Niklas Luhmann, the prolific German sociologist and the inventor of the Zettelkasten system did not work with Obsidian or Zettler or Notion. He died even before Google was born: his system was analog and remarkably efficient because he used a filing system using (1) free note taking tools which were then processed, (2) all notes were own handwritten notes, so no 'clever app' to push other people’s ideas into his own system: rather, everything was paraphrased; (3) everything LINKED to everything else BUT linearly, so he knew where everything exactly fit and expand, (4) if he had to add stuff, he would 'fork' and then find out WHERE that knowledge bit fits, he called that pattern folgezettel; (5) he SEPARATED literature notes with permanent notes, and this was a big deal.

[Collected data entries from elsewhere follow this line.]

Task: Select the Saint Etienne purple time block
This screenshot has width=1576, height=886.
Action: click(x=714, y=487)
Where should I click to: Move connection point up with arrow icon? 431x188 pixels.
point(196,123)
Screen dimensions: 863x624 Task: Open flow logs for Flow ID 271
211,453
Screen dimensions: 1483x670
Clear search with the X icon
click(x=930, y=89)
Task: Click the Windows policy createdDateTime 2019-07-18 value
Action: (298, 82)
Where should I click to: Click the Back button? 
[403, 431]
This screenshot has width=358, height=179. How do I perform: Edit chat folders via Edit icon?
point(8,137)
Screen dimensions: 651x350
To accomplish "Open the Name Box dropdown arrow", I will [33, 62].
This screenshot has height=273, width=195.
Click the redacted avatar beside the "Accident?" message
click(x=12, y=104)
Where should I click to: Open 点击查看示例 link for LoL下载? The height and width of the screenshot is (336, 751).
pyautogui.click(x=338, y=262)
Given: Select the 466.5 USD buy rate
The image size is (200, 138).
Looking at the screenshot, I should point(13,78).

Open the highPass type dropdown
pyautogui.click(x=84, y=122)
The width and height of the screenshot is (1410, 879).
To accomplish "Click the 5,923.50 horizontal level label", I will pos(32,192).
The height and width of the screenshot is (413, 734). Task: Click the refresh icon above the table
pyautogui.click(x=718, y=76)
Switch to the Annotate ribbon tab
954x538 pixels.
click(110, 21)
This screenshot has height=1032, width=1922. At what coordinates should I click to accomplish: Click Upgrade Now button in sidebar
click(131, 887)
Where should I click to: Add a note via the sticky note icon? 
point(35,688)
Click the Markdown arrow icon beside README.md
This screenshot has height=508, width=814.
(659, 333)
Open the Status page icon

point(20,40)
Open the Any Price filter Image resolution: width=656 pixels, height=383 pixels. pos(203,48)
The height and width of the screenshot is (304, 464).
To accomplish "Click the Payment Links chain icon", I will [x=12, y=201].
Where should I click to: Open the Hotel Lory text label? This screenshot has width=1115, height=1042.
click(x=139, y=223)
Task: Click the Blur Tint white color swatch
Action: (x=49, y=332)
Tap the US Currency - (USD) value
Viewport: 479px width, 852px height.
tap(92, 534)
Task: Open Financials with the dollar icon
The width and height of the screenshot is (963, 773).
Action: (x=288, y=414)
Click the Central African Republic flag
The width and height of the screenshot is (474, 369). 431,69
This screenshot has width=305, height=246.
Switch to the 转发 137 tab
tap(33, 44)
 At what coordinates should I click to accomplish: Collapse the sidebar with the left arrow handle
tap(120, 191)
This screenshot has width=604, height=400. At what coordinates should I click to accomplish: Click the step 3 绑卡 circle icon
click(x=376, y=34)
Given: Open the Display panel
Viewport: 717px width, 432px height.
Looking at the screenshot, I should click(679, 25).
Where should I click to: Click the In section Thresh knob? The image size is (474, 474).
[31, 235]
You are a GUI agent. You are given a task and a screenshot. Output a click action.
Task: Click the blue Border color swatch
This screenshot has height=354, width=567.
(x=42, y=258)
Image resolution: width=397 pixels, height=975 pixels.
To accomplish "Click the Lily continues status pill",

So if we truly want to implement Luhmann’s system, we must strip down all bells and whistles. We will need three things:

(a) A universal capture tool: I use logseq,

(b) A bibliography manager that allows for storing literature notes in it: I use Zotero or Jabref
(c) A document processor where you have blocks that can be interlinked and LINEARLY organised, and everything is in the form of blocks that can be reorganised and one that can sync with bibtex and jupyter notebooks.

There is ONLY ONE such tool available so far, and this tool is

Curvenote

The process is simple:

  • Throw all stuff collected all day to logseq, then process them several times a day
  • Throw every literature at Jabref, and process them several times a day
  • Put the items one and two and paraphrase in own words in one or Curvenote blocks and link and sequence them.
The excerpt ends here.